Shame on those who engage in behaviors like this. Shame on the effect you’re having on other poets. Shame on the dynamics that underlie what you’re doing. Shame on you for doing everything seemingly in your power to remove folks like me from poetry in particular and the world in general. I mean the human world. I also mean the living world. Like everyone with a dignoastic label and lived experience with bipolar, I have a 1 in 5 chance of unaliving myself. Not trying to. Actually doing it. Anyone who nudges, pushes, or shoves another human being in that direction needs to sit with what they’re doing and why they’re doing it. Bigtime.

I had just finished my essay for Mad in America the day before the poet accused me of appropriating the term sanism. What if I’d pulled that essay? What if I’d decided not to submit my manuscript to any more contests? What if I’d decided not to write poems or essays anymore? What if my mental-health recovery had been compromised?

Folks who need my writing would have lost my voice, including my insights, perspective, and stories. And I would have lost part of myself. That could have been what happened because poets like the ones listed above make poetry too much. Too hard. Too unwelcoming. Too dehumanizing. Too rancid. Because of the sexual assault that occurred with my mentor, which took me away from poetry and—in a sense—my life for seven long and lonely years, I am always close to leaving when some new poet rears his head in a similar way, with similar impulses and similar levels of dysfunction.

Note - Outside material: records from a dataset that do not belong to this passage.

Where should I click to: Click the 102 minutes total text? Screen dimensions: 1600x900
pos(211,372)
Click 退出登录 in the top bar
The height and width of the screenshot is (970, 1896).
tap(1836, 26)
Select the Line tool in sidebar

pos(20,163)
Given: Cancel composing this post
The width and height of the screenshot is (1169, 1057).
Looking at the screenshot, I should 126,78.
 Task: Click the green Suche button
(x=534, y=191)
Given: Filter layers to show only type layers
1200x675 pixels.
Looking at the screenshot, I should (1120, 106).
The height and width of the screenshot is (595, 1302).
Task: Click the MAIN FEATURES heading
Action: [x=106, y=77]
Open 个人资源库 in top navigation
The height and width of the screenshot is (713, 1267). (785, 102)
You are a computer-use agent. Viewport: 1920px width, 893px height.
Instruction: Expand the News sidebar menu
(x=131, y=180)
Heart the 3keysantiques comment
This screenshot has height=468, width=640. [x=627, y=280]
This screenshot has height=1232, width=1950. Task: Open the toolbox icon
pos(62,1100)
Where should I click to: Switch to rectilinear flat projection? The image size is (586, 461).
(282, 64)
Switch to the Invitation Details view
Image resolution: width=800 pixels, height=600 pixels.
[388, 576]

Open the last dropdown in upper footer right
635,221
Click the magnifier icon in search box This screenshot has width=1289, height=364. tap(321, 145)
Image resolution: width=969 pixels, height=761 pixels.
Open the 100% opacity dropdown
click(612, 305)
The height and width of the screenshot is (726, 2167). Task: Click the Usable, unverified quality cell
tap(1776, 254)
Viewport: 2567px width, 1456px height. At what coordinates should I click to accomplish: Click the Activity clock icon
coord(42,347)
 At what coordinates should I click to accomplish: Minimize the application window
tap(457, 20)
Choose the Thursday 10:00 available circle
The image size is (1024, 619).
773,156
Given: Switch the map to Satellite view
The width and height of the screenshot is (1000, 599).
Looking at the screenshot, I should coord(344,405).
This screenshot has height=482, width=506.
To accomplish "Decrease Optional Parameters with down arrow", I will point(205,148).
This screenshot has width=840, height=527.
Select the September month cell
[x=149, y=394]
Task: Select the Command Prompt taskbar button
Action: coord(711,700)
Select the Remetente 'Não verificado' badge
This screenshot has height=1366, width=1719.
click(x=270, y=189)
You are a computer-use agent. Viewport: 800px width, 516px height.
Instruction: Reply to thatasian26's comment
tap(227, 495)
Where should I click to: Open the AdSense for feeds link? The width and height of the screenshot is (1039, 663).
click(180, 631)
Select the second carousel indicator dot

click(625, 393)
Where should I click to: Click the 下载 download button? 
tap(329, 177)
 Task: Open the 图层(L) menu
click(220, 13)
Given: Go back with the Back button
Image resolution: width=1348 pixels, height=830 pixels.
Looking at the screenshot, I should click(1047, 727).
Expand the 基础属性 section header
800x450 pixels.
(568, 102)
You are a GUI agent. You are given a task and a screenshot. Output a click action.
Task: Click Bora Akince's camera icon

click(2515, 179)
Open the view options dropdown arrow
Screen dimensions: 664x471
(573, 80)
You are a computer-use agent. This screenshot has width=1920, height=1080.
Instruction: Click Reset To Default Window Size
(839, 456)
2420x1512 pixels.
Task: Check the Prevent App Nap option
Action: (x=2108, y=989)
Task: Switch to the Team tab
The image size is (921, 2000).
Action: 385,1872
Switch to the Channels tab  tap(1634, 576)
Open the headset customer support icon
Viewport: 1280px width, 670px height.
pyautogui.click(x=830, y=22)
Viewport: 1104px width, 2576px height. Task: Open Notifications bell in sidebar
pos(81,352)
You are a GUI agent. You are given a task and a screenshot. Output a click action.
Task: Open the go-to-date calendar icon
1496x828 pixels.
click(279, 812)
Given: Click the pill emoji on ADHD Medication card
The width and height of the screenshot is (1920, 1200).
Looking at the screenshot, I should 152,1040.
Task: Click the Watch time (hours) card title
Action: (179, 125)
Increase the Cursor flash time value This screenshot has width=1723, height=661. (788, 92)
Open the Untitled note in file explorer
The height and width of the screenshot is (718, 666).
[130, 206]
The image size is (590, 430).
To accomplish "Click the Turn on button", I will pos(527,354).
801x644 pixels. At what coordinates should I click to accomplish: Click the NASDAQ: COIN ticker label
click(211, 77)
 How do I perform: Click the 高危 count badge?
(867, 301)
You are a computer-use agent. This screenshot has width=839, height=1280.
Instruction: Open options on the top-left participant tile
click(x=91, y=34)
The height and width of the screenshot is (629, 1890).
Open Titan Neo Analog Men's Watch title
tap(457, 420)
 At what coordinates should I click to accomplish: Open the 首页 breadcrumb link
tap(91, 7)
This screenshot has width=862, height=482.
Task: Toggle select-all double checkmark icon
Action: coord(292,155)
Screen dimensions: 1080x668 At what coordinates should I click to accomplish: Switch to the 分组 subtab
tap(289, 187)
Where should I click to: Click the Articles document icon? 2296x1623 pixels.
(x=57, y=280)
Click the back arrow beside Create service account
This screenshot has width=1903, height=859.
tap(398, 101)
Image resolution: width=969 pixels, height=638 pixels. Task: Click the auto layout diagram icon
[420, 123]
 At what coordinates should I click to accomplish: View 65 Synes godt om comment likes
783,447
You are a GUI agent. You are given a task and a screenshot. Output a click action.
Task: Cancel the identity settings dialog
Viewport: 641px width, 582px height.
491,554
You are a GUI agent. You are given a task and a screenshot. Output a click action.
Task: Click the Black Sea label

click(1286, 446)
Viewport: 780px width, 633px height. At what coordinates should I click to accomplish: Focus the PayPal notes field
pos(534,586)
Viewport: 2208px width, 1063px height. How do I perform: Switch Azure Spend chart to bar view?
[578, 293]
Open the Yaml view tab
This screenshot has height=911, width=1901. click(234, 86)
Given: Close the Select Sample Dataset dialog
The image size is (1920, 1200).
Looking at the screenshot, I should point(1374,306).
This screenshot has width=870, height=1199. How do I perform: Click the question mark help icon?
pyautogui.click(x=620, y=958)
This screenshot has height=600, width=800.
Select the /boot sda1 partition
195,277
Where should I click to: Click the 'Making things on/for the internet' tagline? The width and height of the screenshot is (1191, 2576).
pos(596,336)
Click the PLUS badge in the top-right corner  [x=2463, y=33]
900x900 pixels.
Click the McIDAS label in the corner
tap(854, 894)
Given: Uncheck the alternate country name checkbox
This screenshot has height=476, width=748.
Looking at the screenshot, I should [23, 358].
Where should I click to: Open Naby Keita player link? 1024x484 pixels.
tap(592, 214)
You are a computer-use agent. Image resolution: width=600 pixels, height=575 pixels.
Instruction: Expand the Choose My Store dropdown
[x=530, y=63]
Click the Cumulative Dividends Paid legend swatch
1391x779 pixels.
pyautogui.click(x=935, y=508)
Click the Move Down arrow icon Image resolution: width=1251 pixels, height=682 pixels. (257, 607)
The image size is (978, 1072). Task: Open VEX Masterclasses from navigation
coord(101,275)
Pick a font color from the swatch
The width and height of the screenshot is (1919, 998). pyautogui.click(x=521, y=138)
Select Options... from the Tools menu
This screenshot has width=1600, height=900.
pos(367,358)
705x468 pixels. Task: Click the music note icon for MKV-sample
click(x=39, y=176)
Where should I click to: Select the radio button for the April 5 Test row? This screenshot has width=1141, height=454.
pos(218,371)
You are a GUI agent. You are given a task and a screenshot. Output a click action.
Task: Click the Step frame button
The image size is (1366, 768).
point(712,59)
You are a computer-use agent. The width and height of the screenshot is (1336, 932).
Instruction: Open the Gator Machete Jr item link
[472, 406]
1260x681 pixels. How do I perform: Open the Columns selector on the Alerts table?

But I told myself when I came back that I will not leave. I will not budge. I will not back down. I will be a 4 in 5 even if certain men in poetry have absolutely no regard for my health, well-being, or life. That’s the biggest fuck you I can give men like that.

And I will write. I will not stop writing.

And those of you who know these types of folks and do nothing? Shame on you as well.

And those of you who think folks like me should shut up about things like this, who confuse us for the problem because we speak about the problem, who tell us to just get over it or at least not talk about it publicly? Shame on you, too.

I do not have the capacity for any of you. The work I’m doing is far more important than publishing poetry, that is if I have to stay silent about abuses in order to have work accepted or dissociatively participate in the system without being able to advocate for change within the system. I will not stay in the good graces of a toxic culture. This is about human rights. All of it. My life, my work, my purpose.